Javi Moreno num dérbi de Madrid contra Roberto Carlos
Javi Moreno num dérbi de Madrid contra Roberto CarlosGETTY IMAGES/ GETTY IMAGES EUROPE / Getty Images via AFP

"O Atleti é a equipa mais compacta da Primeira Divisão"

- Outra equipa que defendeu depois do AC Milan foi o Atlético de Madrid. O que pensa da época que o Atlético de Madrid está a fazer? Vê-os a lutar pela Liga no final da época? Não sei como os vê na Liga dos Campeões... O que sente em relação ao Cholo?

- A priori, talvez não sejam os favoritos, mas é verdade que, para o meu gosto, são a equipa mais compacta da Primeira Divisão atualmente. Tem uma equipa muito completa em todas as linhas, é muito difícil de bater e tem dinamismo na frente. O Atlético de Madrid é candidato este ano a ganhar a Liga e está a prová-lo. Quem quiser ganhar-lhe vai ter de o fazer. Quem quiser ganhar-lhes vai ter de se esforçar muito.

"Hoje em dia, se olharmos para o perfil dos futebolistas, são todos muito parecidos"

- Por que é tão difícil encontrar atacantes no futebol atual e por que se paga tanto por eles? No seu tempo, nos anos 90, havia muitos bons atacantes que marcavam golos. Isso mudou um pouco? Agora parece que são mais raros, não é? 

- Sou da opinião da velha guarda. Acho que a diferença entre os avançados desta época e os da minha era é que nós ficávamos na rua, jogávamos na rua o dia todo. Hoje em dia não se vêem miúdos na rua. Agora está tudo muito mecanizado, tudo muito controlado, e nós brincávamos na rua, fazíamos batota? Aprender a fazer as coisas na rua era o que nos diferenciava a nós, futebolistas, naquela altura. E hoje em dia, se olharmos para o perfil dos futebolistas, eles são todos muito parecidos, muito parecidos, não é? Pode haver alguém como o Messi, como o Lamine Yamal, ou o Vinicius, ou o Mbappé, mas com a mão contada, não é? Além disso, é tudo muito parecido, tudo muito físico, muito tático, porque isso lhes é ensinado desde muito cedo, não é?
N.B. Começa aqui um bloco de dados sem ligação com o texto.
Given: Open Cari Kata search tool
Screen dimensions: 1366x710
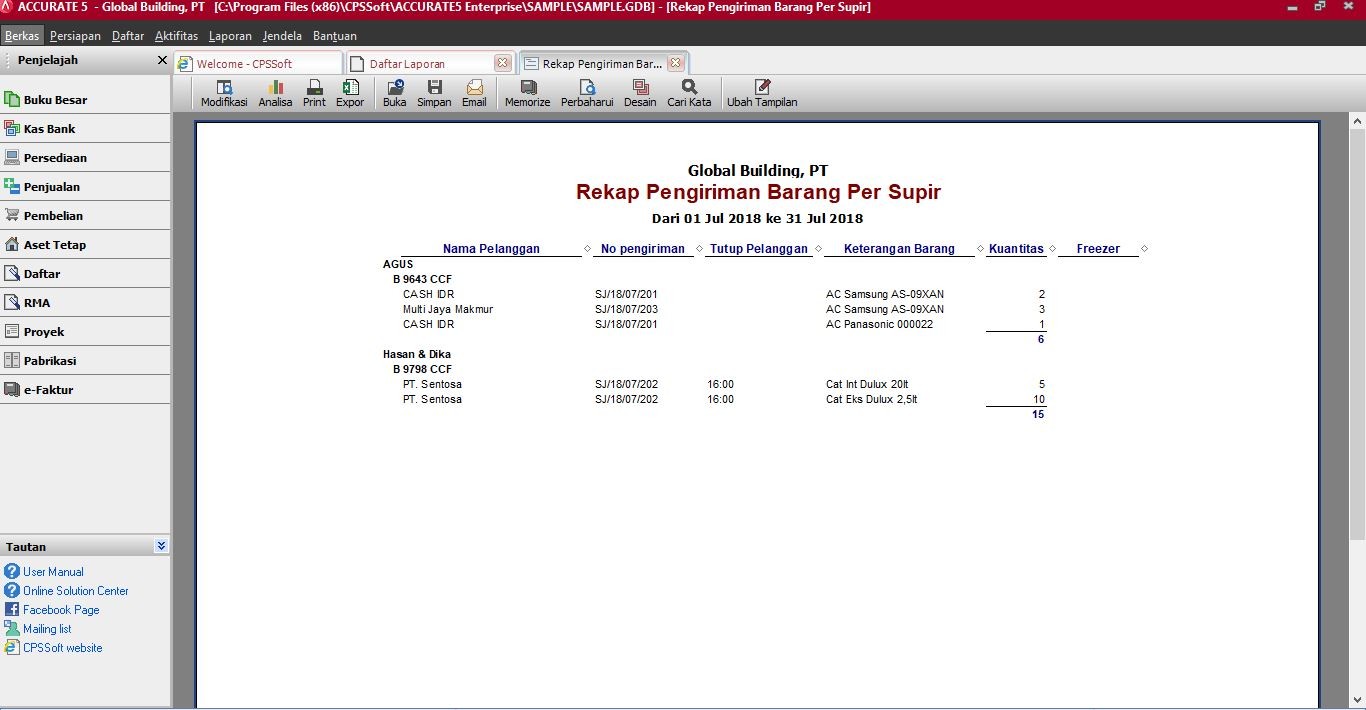Looking at the screenshot, I should (689, 93).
- Por falar em avançados, queria perguntar-lhe sobre um jogo, não me lembro bem qual, no teu tempo no Milan, em que acho que teve uma oportunidade, com o Shevchenko, num penálti, certo? O que aconteceu exatamente, Javi? 
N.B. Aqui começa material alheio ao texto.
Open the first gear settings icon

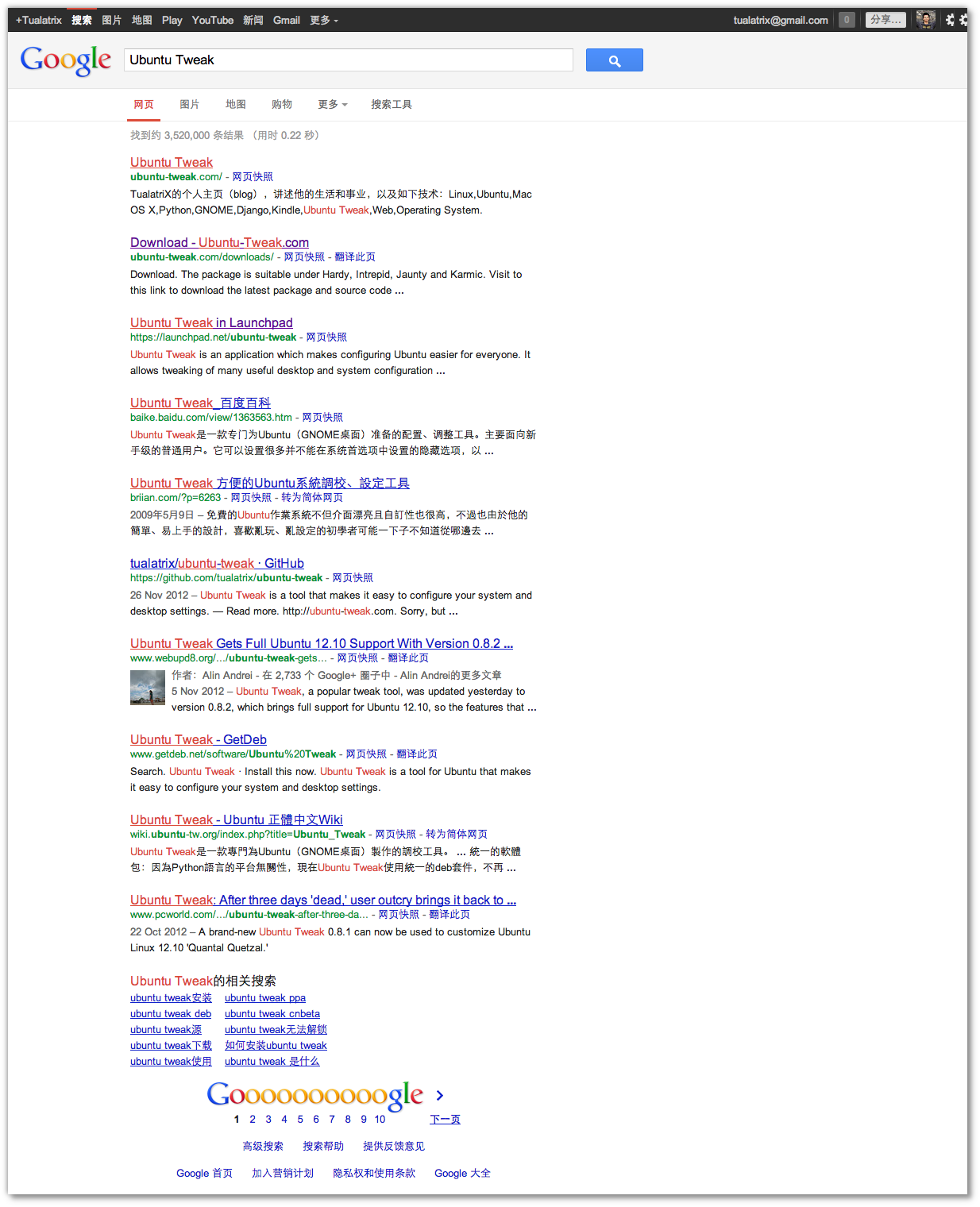951,19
- Foi uma falta com a Lazio, eu sofri uma falta aos 93, 94 minutos, estávamos 1-1, ali em Milão, e todos queríamos cobrar a falta, não é? Imagina, estava o Shevchenko, estava o Rui Costa, estava o Albertini, estava o Pirlo, estava o Marco Simone, todos queriam bater o livre, não é? E eu só me afastei um metro e, de repente, um dos capitães, que era o Albertini, chegou e pegou na bola e fez desaparecer toda a gente. Ele disse que ia atirar a bola, e eu olhei para ele e ele disse: vem cá, vais atirar a bola. E... ele parecia que ia rematar e, no momento em que ia rematar, tocou-a para a minha direita e eu acertei e marquei, e ganhámos 2-1. Mas não tive isso com nenhum dos meus companheiros de equipa em Milão.